─── Given records

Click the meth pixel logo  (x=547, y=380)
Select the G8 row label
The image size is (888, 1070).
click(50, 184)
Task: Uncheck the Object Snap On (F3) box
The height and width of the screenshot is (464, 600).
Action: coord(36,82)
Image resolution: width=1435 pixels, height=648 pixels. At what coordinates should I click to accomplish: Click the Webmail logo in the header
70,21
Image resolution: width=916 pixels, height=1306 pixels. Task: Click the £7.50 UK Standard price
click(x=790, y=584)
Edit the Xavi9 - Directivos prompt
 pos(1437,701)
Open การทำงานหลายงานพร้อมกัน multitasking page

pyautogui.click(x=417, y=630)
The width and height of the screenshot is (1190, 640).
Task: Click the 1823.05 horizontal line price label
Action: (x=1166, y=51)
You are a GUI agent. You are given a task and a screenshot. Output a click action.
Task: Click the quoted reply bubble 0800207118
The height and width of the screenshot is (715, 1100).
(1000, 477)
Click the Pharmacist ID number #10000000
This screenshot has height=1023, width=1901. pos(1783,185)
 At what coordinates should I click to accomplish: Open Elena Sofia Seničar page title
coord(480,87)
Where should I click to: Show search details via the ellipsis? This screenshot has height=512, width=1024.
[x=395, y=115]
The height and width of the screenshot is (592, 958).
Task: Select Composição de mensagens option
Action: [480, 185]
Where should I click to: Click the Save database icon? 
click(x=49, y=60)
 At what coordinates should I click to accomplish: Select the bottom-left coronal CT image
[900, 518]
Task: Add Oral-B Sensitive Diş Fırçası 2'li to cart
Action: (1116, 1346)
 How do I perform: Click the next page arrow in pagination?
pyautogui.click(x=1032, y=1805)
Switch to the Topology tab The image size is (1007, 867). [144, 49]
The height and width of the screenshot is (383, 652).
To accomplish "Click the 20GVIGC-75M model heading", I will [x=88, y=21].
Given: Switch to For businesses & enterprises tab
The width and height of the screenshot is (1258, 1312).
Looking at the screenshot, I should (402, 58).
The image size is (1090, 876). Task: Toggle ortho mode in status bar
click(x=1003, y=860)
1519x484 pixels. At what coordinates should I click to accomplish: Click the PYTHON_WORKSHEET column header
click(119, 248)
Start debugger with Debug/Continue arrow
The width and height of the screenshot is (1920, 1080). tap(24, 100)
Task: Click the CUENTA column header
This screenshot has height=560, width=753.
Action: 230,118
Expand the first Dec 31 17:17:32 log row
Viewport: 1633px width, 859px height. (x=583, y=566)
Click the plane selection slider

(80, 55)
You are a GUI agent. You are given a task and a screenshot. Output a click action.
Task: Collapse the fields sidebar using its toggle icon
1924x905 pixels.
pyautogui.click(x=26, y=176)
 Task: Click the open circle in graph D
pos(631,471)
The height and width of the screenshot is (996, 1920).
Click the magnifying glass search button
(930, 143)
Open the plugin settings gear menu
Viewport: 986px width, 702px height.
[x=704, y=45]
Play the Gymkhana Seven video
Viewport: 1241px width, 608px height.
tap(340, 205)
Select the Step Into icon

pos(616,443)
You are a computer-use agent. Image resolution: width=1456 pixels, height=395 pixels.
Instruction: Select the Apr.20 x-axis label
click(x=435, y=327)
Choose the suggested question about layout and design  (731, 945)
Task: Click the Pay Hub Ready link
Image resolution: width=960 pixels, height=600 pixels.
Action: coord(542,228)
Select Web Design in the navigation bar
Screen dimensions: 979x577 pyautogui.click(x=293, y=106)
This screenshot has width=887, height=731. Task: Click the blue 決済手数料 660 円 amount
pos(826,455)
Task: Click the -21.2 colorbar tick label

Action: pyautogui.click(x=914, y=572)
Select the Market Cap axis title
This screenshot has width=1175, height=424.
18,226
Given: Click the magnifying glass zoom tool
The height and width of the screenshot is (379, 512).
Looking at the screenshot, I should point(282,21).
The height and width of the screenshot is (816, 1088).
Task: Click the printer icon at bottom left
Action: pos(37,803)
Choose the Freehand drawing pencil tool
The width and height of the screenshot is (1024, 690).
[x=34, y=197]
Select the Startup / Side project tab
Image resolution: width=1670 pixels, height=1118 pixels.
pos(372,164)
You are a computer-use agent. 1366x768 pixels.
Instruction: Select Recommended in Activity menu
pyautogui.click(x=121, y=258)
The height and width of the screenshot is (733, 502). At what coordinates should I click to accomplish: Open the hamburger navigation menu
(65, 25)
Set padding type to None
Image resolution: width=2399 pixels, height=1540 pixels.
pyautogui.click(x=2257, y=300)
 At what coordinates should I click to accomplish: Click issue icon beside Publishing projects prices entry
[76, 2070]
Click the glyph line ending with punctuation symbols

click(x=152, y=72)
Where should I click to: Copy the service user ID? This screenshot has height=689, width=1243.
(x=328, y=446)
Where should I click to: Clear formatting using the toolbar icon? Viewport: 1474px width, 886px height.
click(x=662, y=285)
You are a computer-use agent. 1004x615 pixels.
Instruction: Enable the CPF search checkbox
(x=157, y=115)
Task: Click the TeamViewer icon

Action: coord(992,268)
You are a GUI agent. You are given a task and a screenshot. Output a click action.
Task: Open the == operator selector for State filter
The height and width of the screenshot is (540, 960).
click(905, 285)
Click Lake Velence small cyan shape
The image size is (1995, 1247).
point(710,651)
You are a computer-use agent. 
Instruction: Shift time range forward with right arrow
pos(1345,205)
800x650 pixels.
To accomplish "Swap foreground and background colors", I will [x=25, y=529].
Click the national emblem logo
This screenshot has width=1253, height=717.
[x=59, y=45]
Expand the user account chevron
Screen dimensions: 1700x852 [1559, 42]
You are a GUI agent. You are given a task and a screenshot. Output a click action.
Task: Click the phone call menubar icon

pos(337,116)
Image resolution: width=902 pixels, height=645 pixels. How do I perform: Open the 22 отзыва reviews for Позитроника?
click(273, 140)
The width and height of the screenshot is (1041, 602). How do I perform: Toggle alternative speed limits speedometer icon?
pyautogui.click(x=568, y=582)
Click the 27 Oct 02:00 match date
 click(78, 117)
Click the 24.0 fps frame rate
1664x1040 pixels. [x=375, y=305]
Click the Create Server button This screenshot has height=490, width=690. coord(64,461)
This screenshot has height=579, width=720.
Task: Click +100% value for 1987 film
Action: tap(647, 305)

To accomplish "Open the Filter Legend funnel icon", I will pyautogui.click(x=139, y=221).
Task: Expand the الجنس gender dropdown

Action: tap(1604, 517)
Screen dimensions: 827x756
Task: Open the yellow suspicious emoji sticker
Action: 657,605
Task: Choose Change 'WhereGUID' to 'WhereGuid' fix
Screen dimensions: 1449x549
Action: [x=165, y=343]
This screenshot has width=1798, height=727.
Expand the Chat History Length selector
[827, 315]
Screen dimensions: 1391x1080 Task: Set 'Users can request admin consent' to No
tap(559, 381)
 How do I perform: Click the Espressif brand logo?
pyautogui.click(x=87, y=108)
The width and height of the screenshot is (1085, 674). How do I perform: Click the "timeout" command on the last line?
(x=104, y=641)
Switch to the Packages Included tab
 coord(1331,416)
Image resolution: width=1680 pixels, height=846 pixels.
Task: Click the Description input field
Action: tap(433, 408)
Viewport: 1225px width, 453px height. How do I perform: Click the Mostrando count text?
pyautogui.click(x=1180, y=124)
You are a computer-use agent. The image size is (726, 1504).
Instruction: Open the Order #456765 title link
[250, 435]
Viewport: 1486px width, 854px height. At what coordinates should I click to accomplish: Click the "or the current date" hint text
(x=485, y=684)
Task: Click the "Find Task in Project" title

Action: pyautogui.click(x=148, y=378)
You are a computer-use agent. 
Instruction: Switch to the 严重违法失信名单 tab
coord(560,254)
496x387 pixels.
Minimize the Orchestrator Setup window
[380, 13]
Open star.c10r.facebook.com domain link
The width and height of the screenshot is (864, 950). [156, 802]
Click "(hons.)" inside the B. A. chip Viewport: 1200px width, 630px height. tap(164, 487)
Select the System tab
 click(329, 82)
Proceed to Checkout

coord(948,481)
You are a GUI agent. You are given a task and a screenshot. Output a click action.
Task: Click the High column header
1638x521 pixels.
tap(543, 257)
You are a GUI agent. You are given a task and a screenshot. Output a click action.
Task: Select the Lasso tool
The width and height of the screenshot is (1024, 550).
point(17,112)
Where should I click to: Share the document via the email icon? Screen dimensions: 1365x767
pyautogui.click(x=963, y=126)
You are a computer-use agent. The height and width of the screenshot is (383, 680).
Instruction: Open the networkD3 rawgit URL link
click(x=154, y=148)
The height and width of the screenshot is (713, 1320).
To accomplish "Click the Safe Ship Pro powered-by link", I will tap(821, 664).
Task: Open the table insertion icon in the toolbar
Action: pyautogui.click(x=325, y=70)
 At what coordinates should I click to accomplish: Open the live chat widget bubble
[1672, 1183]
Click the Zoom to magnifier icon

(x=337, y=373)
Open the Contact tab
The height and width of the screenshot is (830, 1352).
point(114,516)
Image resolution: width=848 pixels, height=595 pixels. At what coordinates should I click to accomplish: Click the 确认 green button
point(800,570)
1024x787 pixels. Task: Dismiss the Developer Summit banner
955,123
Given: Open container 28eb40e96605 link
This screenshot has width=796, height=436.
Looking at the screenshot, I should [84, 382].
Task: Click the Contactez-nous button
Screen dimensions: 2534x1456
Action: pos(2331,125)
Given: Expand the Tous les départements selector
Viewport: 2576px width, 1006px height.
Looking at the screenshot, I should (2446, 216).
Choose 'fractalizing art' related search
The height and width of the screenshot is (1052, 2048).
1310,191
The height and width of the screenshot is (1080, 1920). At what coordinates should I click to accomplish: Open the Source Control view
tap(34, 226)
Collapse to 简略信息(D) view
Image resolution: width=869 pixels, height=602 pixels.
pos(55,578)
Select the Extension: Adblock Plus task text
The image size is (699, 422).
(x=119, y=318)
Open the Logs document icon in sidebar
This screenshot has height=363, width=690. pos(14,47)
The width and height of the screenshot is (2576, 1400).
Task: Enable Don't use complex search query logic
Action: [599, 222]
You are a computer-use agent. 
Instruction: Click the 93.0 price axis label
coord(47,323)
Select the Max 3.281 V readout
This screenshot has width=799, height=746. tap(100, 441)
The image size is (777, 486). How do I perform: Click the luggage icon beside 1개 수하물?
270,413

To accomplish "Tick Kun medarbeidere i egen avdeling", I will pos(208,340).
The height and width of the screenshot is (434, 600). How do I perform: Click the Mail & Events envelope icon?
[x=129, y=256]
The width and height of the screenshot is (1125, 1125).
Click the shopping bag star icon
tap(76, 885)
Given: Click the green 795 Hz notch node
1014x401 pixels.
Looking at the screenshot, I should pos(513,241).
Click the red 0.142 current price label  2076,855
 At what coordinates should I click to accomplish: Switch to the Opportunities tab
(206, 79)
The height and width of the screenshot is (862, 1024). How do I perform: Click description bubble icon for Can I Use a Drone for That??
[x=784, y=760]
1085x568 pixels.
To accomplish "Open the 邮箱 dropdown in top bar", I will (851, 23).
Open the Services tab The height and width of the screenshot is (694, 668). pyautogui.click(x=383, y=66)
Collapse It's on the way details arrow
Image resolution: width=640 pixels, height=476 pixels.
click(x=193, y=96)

──────

> Request
Reproduce verbatim the items between the line containing "Click the Pharmacist ID number #10000000" and the line containing "will [x=88, y=21].", inclusive.

> Result of this exercise
Click the Pharmacist ID number #10000000
This screenshot has height=1023, width=1901. pos(1783,185)
 At what coordinates should I click to accomplish: Open Elena Sofia Seničar page title
coord(480,87)
Where should I click to: Show search details via the ellipsis? This screenshot has height=512, width=1024.
[x=395, y=115]
The height and width of the screenshot is (592, 958).
Task: Select Composição de mensagens option
Action: [480, 185]
Where should I click to: Click the Save database icon? 
click(x=49, y=60)
 At what coordinates should I click to accomplish: Select the bottom-left coronal CT image
[900, 518]
Task: Add Oral-B Sensitive Diş Fırçası 2'li to cart
Action: (1116, 1346)
 How do I perform: Click the next page arrow in pagination?
pyautogui.click(x=1032, y=1805)
Switch to the Topology tab The image size is (1007, 867). [144, 49]
The height and width of the screenshot is (383, 652).
To accomplish "Click the 20GVIGC-75M model heading", I will [x=88, y=21].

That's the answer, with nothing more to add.